WARTABANJAR.COM, JAKARTA – Kepolisian menemukan adanya kotak amal yang diduga terkait dengan gerakan terorisme.
Dirjen Bimas Islam Kementerian Agama RI, Kamaruddin Amin, memastikan akan memberikan sanksi jika terbukti ada penyalahgunaan wewenang.
Kamaruddin Amin juga menegaskan bahwa banyak Lembaga Amil Zakat, Infak, Sedekah, dan Wakaf (Laziswaf) yang terpercaya yang selama ini menjadi pilihan masyarakat dalam menyalurkan amal sosialnya.
“Lembaga yang menyalahgunakan wewenang, pasti disanksi. Tapi, masyarakat tidak perlu kuatir karena banyak Laziswaf profesional dan terpercaya di Indonesia,” terang Dirjen Bimas Islam Kamaruddin Amin di Jakarta, Kamis (17/12/2020), dilansir laman Kemenag RI.
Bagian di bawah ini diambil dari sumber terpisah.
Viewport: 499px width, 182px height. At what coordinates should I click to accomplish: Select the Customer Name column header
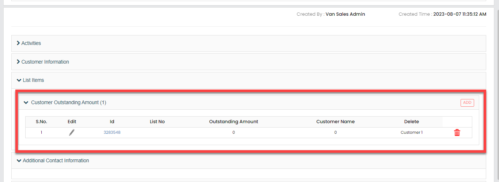pos(335,122)
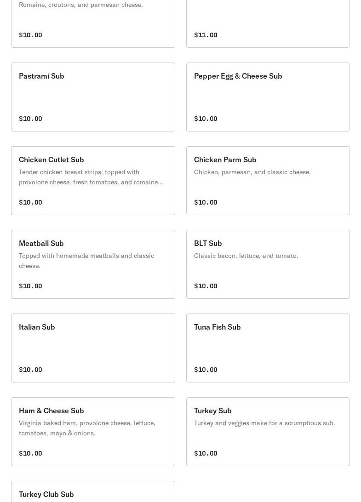Click Chicken Cutlet Sub description text
The width and height of the screenshot is (361, 502).
[91, 177]
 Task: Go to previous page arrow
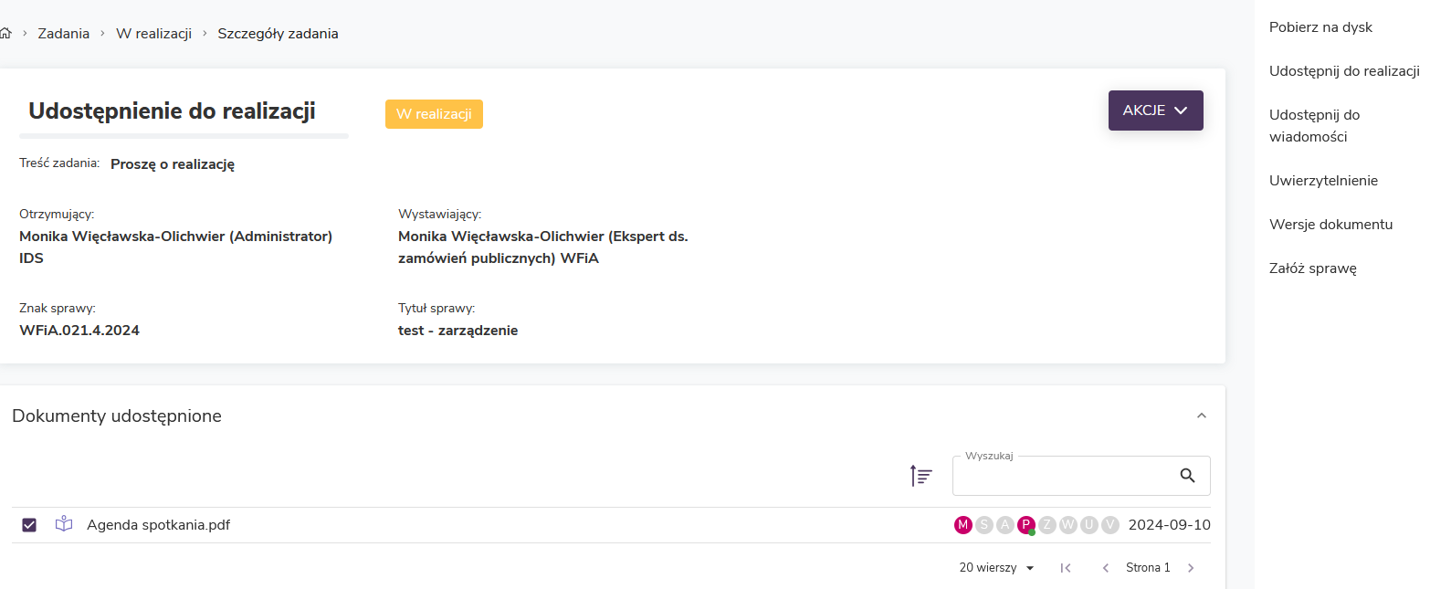coord(1106,568)
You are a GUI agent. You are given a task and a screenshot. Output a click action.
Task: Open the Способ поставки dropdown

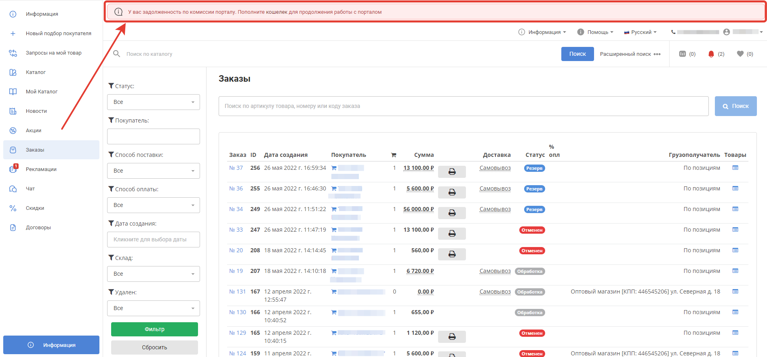tap(153, 171)
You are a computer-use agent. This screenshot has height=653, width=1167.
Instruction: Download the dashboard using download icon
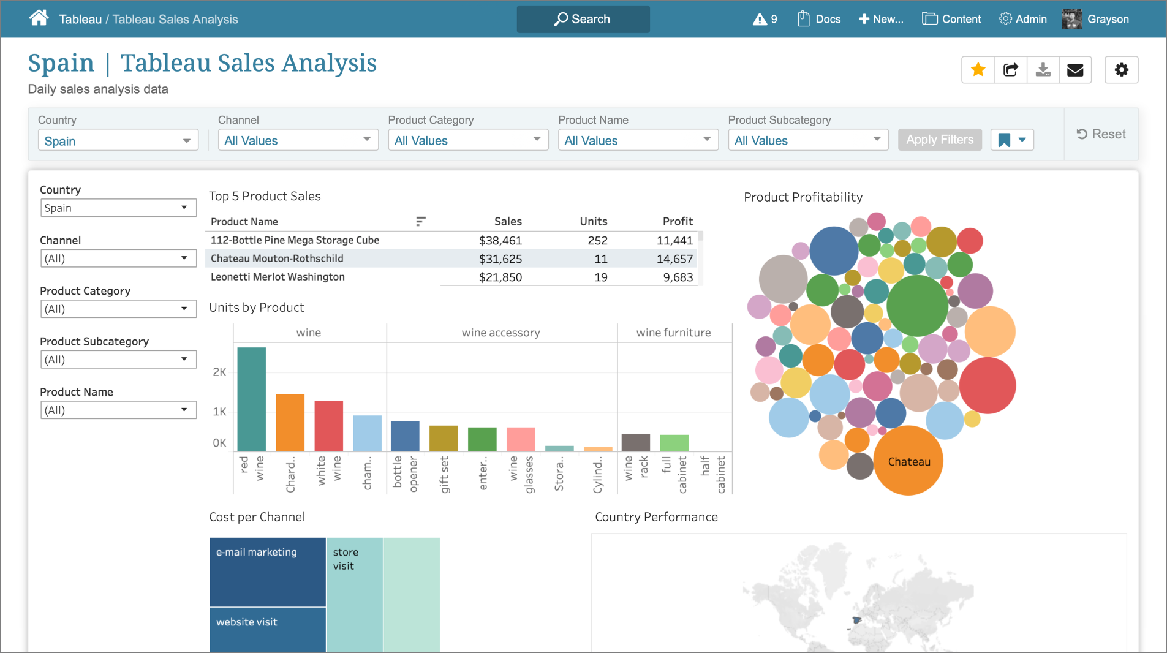point(1043,70)
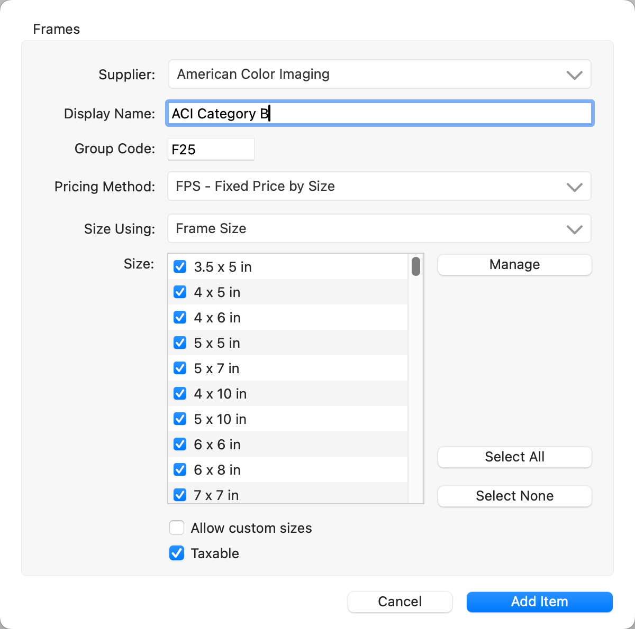
Task: Open the Supplier dropdown
Action: tap(379, 75)
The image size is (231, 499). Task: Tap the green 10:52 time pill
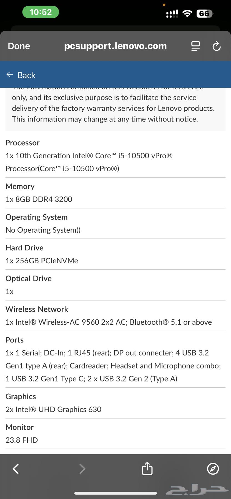point(41,12)
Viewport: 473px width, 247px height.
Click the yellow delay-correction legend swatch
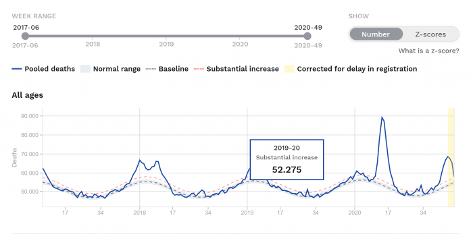coord(289,69)
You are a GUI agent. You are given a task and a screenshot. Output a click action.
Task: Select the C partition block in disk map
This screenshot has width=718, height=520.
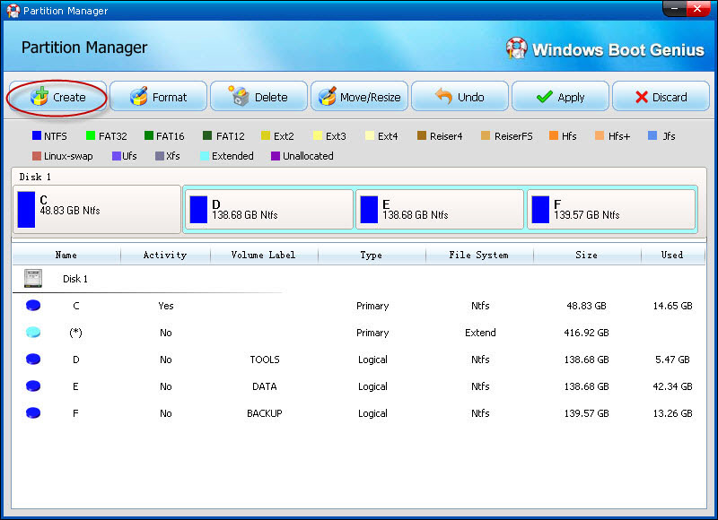[97, 209]
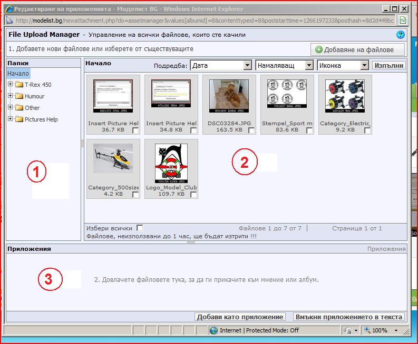
Task: Tick the Logo_Model_Club file checkbox
Action: (x=193, y=195)
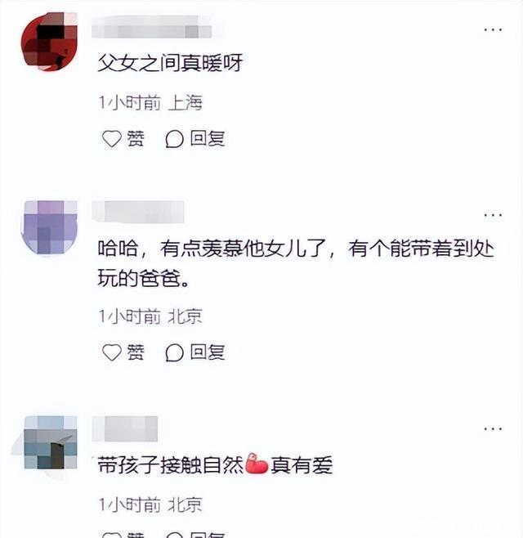Open the gray-blue pixelated user avatar
The height and width of the screenshot is (538, 523).
[x=50, y=442]
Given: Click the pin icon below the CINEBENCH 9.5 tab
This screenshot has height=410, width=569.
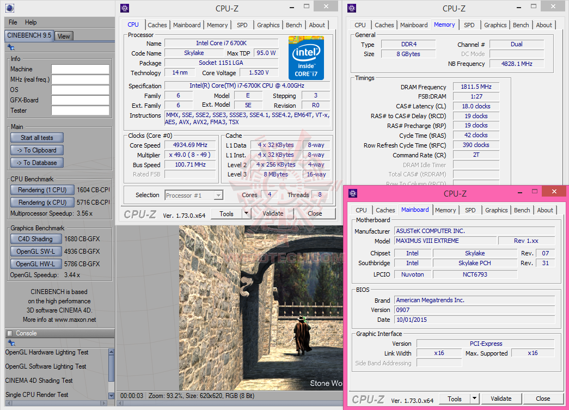Looking at the screenshot, I should (x=10, y=47).
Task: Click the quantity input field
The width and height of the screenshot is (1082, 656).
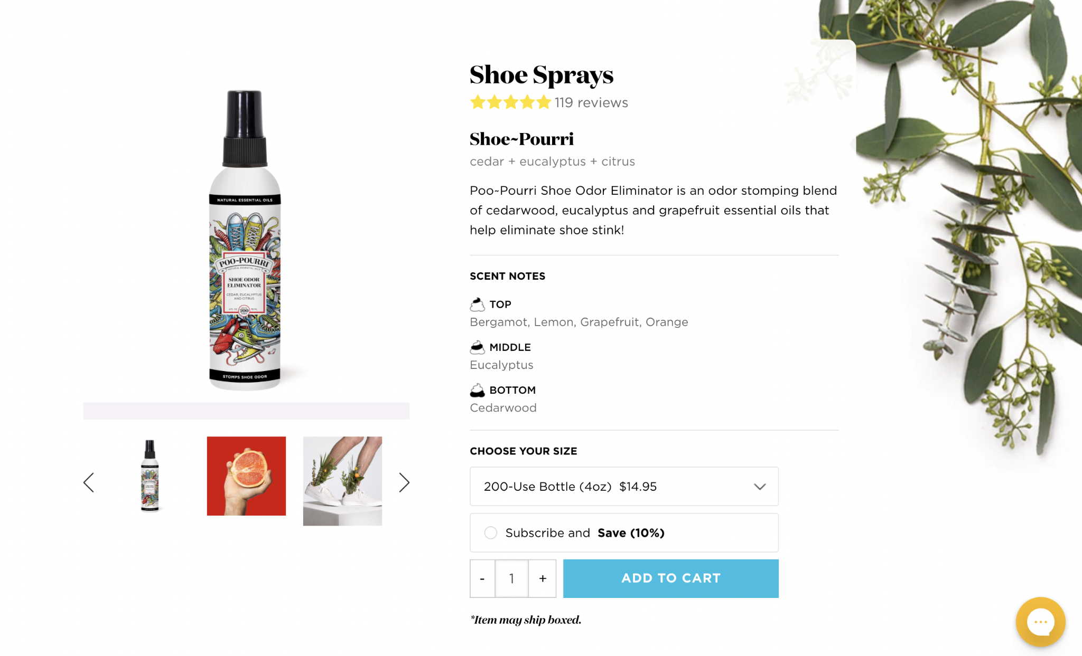Action: pyautogui.click(x=512, y=578)
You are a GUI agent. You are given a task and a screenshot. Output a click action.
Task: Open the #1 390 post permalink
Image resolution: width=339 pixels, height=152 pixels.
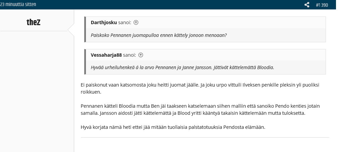[322, 5]
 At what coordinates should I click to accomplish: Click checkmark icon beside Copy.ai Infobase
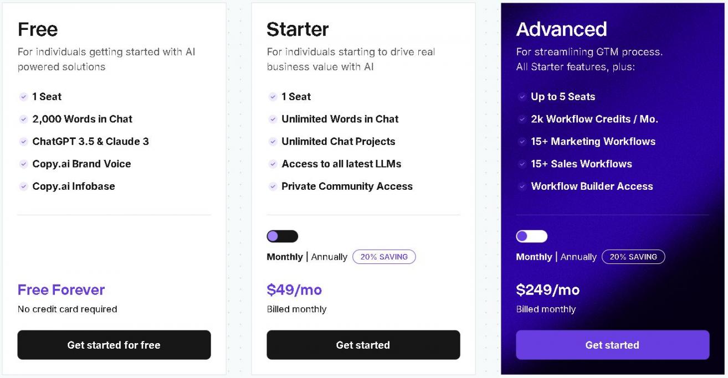click(23, 187)
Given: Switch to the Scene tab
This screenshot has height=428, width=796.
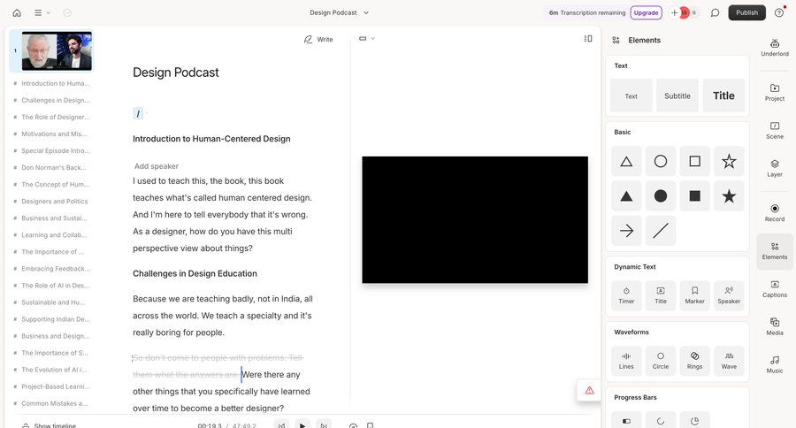Looking at the screenshot, I should pos(774,130).
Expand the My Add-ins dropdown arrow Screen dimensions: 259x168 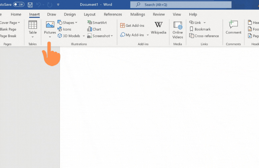point(148,35)
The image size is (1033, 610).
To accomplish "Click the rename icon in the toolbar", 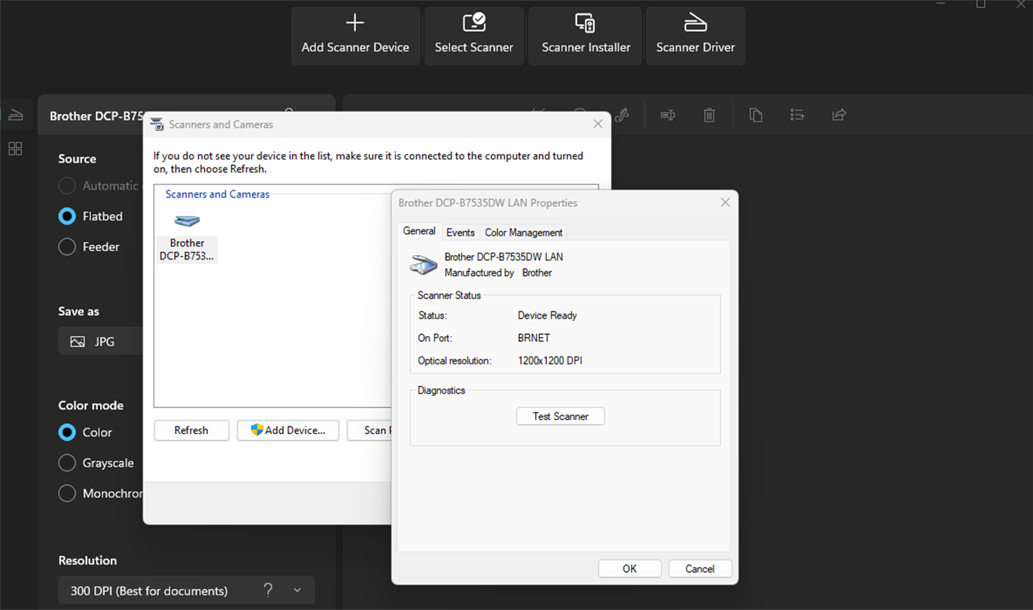I will point(668,115).
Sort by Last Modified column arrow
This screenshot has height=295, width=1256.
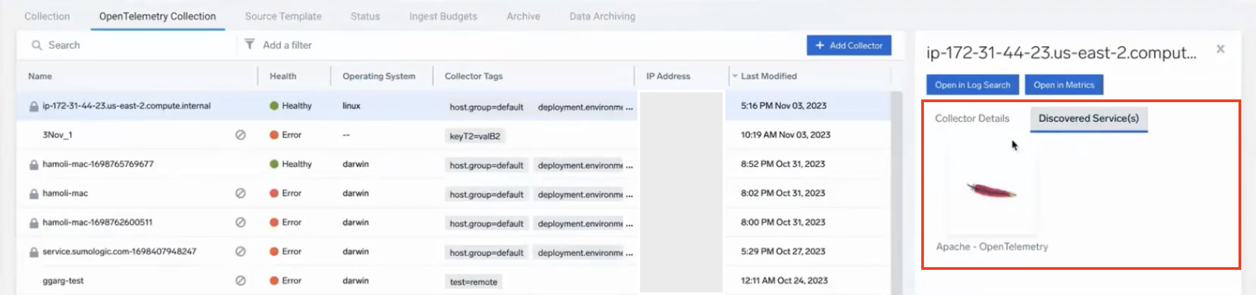pyautogui.click(x=735, y=76)
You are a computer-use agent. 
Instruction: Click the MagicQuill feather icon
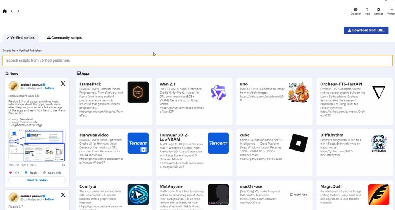378,194
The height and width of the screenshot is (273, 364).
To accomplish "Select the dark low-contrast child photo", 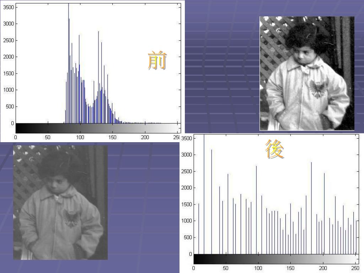I will tap(60, 202).
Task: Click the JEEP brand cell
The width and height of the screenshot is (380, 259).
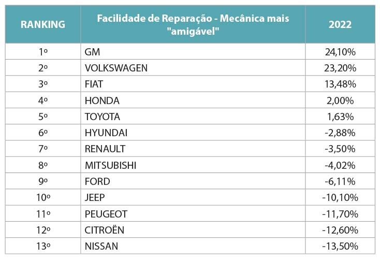Action: pos(95,197)
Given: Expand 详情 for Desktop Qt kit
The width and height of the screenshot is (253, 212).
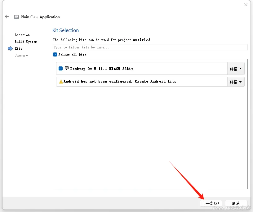Looking at the screenshot, I should tap(236, 69).
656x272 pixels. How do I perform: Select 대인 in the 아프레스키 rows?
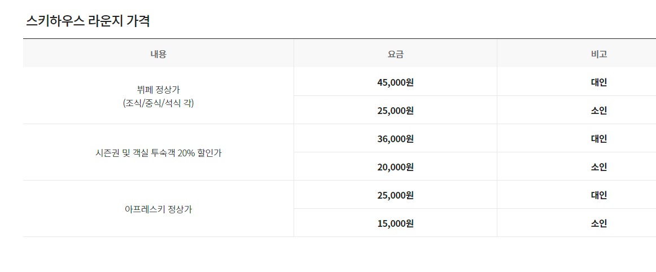point(598,195)
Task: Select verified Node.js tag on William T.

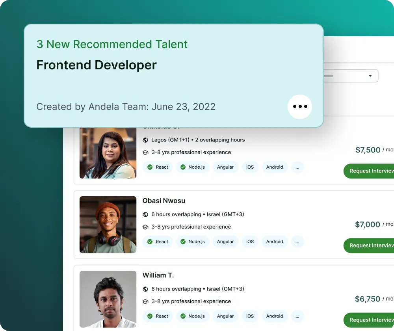Action: coord(193,316)
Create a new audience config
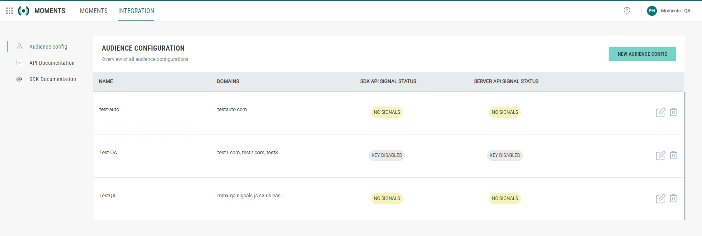The height and width of the screenshot is (236, 702). coord(642,54)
“Kami imbau masyarakat bisa menyalurkan amal sosialnya melalui laziswaf yang terpercaya, kredibel, dan profesional,” lanjutnya.
Menurut Kamaruddin Amin, potensi penerimaan zakat nasional mencapai Rp230 triliun.
Sementara realisasinya baru 3,5% atau sekitar Rp8 triliun.